PROMPT: Copy out the material below, switching each "tab" to "panel" and leaving everything else untouched.

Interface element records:

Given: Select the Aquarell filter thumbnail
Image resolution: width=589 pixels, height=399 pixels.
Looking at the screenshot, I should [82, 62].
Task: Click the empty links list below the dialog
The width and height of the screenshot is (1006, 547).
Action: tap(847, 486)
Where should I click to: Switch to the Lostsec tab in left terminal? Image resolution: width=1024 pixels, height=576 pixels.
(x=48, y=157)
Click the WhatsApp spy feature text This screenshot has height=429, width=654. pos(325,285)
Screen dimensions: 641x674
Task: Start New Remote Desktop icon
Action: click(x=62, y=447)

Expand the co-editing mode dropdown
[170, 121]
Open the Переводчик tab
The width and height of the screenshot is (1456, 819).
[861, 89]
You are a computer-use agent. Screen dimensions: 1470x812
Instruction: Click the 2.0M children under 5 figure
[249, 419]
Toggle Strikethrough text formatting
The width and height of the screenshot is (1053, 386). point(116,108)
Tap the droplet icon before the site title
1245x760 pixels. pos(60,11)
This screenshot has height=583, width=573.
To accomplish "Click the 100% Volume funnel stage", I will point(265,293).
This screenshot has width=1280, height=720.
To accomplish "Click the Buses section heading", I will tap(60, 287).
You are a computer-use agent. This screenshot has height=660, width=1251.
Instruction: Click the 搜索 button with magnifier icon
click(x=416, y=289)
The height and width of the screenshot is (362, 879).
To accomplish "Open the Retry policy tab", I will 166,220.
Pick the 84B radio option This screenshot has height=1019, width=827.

SOLUTION TO THE EXERCISE:
Given: Select the Aquarell filter thumbnail
Image resolution: width=589 pixels, height=399 pixels.
Looking at the screenshot, I should [82, 62].
Task: Click the empty links list below the dialog
The width and height of the screenshot is (1006, 547).
Action: tap(847, 486)
Where should I click to: Switch to the Lostsec panel in left terminal? Image resolution: width=1024 pixels, height=576 pixels.
(x=48, y=157)
Click the WhatsApp spy feature text This screenshot has height=429, width=654. pos(325,285)
Screen dimensions: 641x674
Task: Start New Remote Desktop icon
Action: click(x=62, y=447)

Expand the co-editing mode dropdown
[170, 121]
Open the Переводчик panel
The width and height of the screenshot is (1456, 819).
[861, 89]
You are a computer-use agent. Screen dimensions: 1470x812
Instruction: Click the 2.0M children under 5 figure
[249, 419]
Toggle Strikethrough text formatting
The width and height of the screenshot is (1053, 386). point(116,108)
Tap the droplet icon before the site title
1245x760 pixels. pos(60,11)
This screenshot has height=583, width=573.
To accomplish "Click the 100% Volume funnel stage", I will point(265,293).
This screenshot has width=1280, height=720.
To accomplish "Click the Buses section heading", I will tap(60, 287).
You are a computer-use agent. This screenshot has height=660, width=1251.
Instruction: Click the 搜索 button with magnifier icon
click(x=416, y=289)
The height and width of the screenshot is (362, 879).
To accomplish "Open the Retry policy panel", I will 166,220.
Pick the 84B radio option This screenshot has height=1019, width=827.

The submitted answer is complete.